I've been saying this for some time now. I thought i was crazy but now i see that I am not crazy at all; I just should be working for a think-tank.

Tilting at Energy Windmills

Amory Lovins believes the U.S. can drastically slash its oil consumption. Here's how.

By JEFFREY BALL Staff Reporter of THE WALL STREET JOURNAL

July 25, 2005

Mr. Lovins's ideas often have been dismissed as interesting but too radical to implement. Yet, since the study was published last fall, it has been touted in places not known for out-of-the-box thinking: Wall Street and Capitol Hill. John Casesa, an auto-industry analyst at Merrill Lynch, organized a conference call with Mr. Lovins for his clients and last month issued a report, subtitled "Investing in the Clean Car Revolution," that Mr.

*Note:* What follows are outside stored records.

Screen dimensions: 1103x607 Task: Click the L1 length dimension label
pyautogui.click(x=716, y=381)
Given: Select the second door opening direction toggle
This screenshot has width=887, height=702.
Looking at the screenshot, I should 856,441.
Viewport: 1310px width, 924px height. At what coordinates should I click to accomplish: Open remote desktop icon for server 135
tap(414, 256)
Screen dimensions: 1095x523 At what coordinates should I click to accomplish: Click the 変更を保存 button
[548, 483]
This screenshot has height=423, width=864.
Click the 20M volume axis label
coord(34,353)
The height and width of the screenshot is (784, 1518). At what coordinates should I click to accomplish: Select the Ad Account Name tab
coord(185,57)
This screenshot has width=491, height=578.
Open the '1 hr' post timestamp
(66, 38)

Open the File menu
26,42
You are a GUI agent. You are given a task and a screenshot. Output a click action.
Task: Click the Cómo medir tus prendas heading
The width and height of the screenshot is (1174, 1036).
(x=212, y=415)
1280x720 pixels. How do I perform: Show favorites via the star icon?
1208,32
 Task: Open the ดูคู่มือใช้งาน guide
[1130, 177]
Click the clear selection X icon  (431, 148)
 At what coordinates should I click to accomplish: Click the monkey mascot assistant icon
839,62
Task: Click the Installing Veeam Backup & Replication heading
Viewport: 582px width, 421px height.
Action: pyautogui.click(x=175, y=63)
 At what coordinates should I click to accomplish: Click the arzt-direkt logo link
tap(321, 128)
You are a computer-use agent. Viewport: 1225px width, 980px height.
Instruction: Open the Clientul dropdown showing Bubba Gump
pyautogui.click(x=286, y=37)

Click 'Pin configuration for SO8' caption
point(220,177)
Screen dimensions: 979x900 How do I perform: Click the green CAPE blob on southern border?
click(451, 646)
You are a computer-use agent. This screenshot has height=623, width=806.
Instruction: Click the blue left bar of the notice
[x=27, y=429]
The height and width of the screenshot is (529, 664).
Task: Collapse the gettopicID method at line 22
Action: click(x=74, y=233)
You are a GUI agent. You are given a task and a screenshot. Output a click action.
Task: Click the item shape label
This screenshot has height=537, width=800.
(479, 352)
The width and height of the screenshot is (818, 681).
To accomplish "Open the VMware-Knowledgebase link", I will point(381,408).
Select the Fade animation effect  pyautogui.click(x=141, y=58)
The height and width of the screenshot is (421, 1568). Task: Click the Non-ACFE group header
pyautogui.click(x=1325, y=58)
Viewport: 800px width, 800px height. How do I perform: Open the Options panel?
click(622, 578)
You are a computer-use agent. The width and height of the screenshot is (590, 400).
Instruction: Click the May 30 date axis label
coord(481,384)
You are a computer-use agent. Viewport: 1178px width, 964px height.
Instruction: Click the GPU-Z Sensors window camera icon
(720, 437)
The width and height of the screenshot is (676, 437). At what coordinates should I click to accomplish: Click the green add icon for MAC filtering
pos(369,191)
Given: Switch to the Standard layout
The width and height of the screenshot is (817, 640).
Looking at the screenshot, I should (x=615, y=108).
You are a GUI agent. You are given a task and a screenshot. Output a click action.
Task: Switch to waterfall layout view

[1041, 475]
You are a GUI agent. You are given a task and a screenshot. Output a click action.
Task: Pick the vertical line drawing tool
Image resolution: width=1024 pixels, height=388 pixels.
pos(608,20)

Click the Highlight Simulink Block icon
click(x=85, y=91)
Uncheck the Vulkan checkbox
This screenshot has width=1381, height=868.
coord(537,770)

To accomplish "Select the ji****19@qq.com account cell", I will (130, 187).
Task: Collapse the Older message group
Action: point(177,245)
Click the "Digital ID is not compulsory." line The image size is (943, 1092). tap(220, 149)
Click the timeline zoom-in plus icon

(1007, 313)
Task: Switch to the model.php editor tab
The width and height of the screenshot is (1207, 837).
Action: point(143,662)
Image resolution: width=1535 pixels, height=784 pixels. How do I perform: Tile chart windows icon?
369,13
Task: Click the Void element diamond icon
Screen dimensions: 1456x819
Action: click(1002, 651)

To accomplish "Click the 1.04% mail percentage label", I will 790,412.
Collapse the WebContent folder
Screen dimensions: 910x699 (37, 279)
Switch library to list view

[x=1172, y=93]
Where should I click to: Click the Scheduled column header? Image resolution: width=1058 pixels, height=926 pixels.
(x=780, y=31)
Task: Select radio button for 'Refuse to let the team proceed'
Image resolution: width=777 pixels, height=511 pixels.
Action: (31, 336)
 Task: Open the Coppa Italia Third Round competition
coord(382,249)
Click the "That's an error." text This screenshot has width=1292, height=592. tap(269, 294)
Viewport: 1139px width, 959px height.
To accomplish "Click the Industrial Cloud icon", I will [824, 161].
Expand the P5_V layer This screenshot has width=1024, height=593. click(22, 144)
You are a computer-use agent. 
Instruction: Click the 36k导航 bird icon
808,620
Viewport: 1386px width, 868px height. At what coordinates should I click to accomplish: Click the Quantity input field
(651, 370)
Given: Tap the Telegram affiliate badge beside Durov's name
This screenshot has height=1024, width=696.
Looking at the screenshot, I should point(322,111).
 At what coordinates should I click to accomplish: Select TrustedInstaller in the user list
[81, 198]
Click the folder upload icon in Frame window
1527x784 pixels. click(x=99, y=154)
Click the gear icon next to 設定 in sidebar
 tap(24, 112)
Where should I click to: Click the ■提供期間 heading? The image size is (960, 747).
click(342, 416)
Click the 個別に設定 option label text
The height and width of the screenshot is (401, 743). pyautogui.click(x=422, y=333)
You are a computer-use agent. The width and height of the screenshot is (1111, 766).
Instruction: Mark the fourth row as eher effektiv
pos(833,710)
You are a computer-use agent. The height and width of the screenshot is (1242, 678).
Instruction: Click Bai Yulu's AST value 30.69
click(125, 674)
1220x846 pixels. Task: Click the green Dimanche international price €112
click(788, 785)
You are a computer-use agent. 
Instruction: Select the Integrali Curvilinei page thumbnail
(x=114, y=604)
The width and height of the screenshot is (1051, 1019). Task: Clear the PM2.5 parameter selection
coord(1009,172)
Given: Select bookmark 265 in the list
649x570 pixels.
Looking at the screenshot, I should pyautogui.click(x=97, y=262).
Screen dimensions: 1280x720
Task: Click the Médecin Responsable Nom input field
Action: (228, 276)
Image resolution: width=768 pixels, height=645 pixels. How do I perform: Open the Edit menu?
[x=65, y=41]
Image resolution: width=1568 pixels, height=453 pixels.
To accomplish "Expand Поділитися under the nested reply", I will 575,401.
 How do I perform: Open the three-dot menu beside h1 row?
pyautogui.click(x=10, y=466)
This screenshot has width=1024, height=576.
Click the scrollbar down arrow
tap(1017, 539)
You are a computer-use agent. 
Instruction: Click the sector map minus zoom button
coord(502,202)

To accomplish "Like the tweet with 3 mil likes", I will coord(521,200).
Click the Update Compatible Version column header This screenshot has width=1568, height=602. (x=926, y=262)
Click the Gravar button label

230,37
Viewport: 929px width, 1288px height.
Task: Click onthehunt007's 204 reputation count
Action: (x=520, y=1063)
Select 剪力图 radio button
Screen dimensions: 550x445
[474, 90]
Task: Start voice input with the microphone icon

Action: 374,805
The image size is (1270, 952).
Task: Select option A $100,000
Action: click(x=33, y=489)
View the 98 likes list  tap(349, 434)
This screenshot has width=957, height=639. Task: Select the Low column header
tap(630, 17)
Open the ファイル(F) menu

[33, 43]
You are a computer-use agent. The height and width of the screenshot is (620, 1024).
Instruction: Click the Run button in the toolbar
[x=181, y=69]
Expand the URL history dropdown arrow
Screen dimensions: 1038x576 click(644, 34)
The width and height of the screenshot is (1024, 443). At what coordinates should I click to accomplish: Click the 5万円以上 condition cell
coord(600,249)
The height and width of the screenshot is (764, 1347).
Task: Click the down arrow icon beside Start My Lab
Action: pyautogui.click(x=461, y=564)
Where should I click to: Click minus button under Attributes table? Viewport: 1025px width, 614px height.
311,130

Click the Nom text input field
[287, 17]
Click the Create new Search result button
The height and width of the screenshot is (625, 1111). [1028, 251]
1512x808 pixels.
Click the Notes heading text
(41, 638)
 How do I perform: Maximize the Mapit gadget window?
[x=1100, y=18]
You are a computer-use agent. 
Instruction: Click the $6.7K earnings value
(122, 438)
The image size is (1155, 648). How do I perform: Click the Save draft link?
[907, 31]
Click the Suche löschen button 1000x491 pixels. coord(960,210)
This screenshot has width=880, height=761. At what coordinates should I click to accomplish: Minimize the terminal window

Casesa says was inspired in part by Mr. Lovins's ideas.
...
MR. LOVINS: Their industry is at the mercy of oil prices which they can't control but which their technology and marketing choices have substantially contributed to increasing. And they have such weak balance sheets that each of the Big Three can afford only one bet, which is already placed, whereas Toyota has enough money to bet on everything -- and has. The bad joke in Detroit has long been, "We make cars so we can loan the people the money to buy them."